TO DO: Return exactly the lines of the records below, starting at the line that contains "This screenshot has height=400, width=470." and ending at the line that contains "Given: Click empty", with both of those lines kept.

......

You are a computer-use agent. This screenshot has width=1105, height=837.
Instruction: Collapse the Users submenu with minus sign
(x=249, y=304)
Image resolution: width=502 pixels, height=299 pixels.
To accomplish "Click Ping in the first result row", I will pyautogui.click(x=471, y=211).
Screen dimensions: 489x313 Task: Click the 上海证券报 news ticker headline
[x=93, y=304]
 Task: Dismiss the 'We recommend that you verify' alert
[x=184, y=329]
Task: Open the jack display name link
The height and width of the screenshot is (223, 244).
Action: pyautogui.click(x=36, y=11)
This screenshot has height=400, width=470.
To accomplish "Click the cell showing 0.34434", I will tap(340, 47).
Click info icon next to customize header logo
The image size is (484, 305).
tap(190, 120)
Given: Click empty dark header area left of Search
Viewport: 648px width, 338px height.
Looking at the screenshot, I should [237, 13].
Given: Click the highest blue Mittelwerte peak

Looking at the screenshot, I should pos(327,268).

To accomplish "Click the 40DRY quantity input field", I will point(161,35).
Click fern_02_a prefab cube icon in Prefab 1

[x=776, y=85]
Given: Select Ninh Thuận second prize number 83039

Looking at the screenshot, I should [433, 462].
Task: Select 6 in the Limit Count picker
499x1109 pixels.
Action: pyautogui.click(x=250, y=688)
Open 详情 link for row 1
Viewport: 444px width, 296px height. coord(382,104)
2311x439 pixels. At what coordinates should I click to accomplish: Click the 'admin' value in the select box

......

TASK OUTPUT:
This screenshot has height=400, width=470.
To accomplish "Click the cell showing 0.34434", I will tap(340, 47).
Click info icon next to customize header logo
The image size is (484, 305).
tap(190, 120)
Given: Click empty dark header area left of Search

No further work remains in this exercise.